Offshore oil came into the big picture in the 1960’s, at the same time that the American left first let out the primal scream which has echoed down the halls of history to the present time. They first tried to put the stall on the leasing process, an on-again, off-again process that only delayed the advance of offshore oil in Louisiana and Texas. They did manage to keep it out of the rest of the East Coast and eventually got it shut down in California. The environmental movement was a large part of that; as happened with manufacturing, the oil industry has had to improve its techniques to prevent environmental impact, and that’s another place where the North Sea experience was helpful.
But it was more than the environment that drove the left against the oil industry; it was their other pet peeve, suburbia.
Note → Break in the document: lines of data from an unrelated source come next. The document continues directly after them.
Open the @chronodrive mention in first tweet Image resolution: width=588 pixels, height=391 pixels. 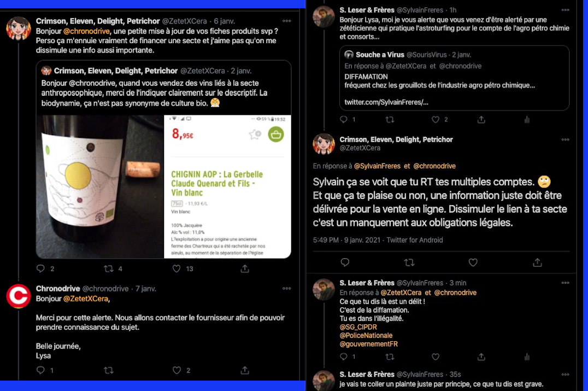87,31
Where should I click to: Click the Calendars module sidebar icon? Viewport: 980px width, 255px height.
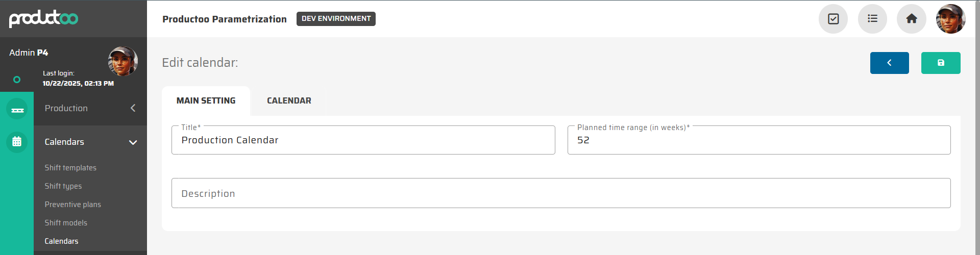click(17, 142)
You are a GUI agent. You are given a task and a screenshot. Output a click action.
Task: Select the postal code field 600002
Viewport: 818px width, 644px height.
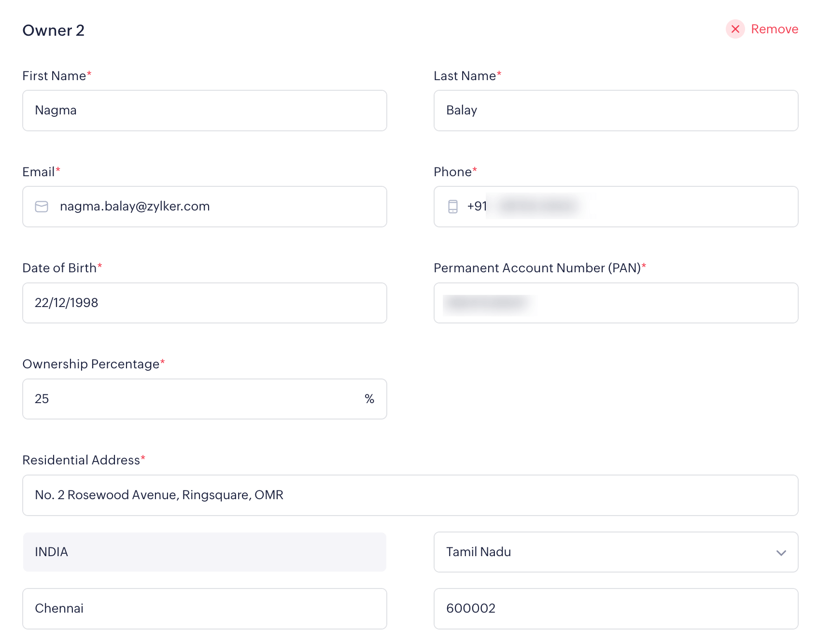pyautogui.click(x=616, y=608)
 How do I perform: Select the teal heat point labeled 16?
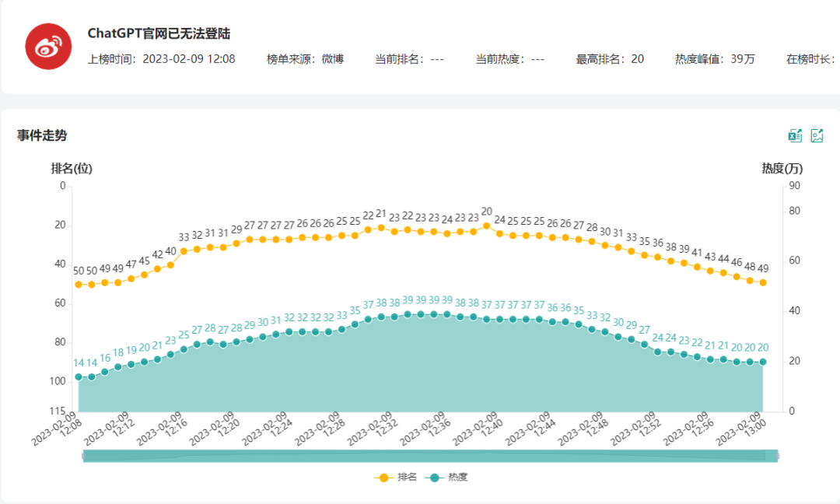click(x=105, y=372)
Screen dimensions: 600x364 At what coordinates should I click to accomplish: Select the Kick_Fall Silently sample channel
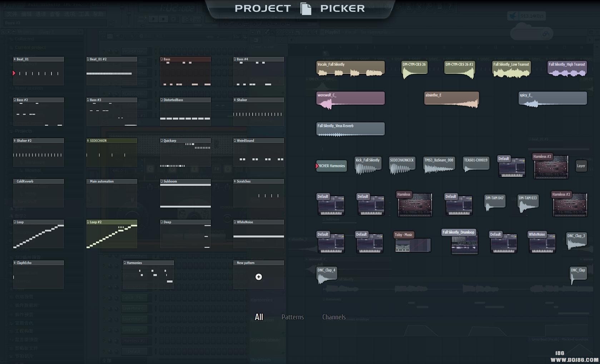click(x=368, y=166)
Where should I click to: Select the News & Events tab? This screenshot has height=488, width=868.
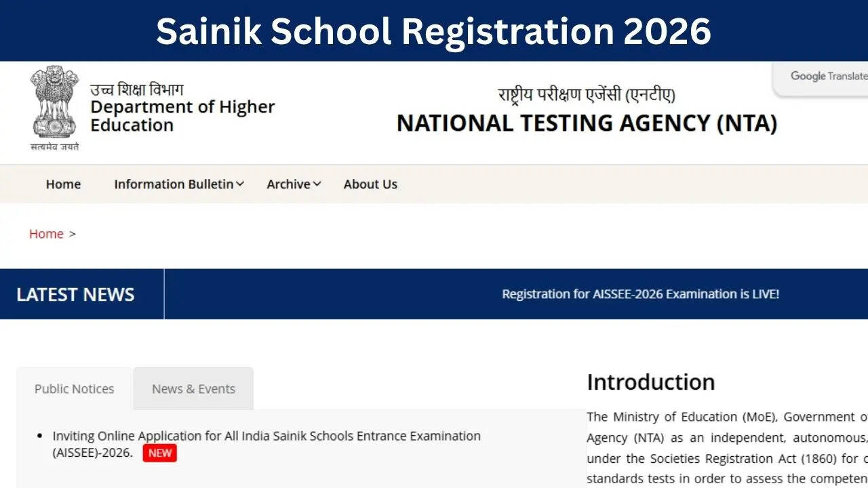tap(193, 389)
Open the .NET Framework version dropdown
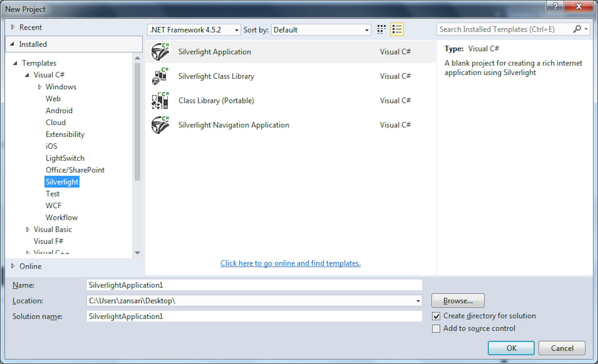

Suburbia wouldn’t exist without oil, not only because of the automobile and commuting, but also because of the economic development that made suburbia possible. The two were part of a fork that has stuck in the left’s craw for more than half a century, and as the left oozed its way into the nation’s intelligentsia, the potential for the oil industry to hit the wall in the US increased.
Not that there weren’t alternatives. The most serious was nuclear power, which if it had been implemented on a relative scale to the French, could have solved most of the balance of payments problem and avoided the costly wars we’ve fought in the Middle East. But that was (and is) unacceptable to most of the environmental community, and in any case would only perpetuate suburbia.
The left’s hope of high prices for a commodity in short supply–the shortness enhanced by their regulatory and legal efforts–never quite panned out; the oil and gas industry has proven more resilient than they thought. And the forward march of technology, even in the industry’s lean years, has helped. We got directional drilling and subsea completions, which reduced the cost of offshore oil. But the biggest game changer has been fracking, which found the left “asleep at the switch” to stop. It has shifted hydrocarbon based energy towards natural gas, at one time a “luxury” fuel, which is much cleaner to burn. As a result the need for coal or offshore oil has been reduced, turning the U.S. to become a net fossil fuel energy producer for the first time since the days of the primal scream.
Today we find Europeans following the siren sound against nuclear power and fracking, leaving the wisdom of the past generation behind and embracing yet another American neurosis. Many of the platforms which helped bring this oil out of the sea floor are being dismantled, their field lives ended; some are left as artificial reefs for fishing, another one of those unintended consequences. Offshore oil isn’t what it used to be, but it set the stage for better things, and made life good when it was possible, and for that it should be remembered positively.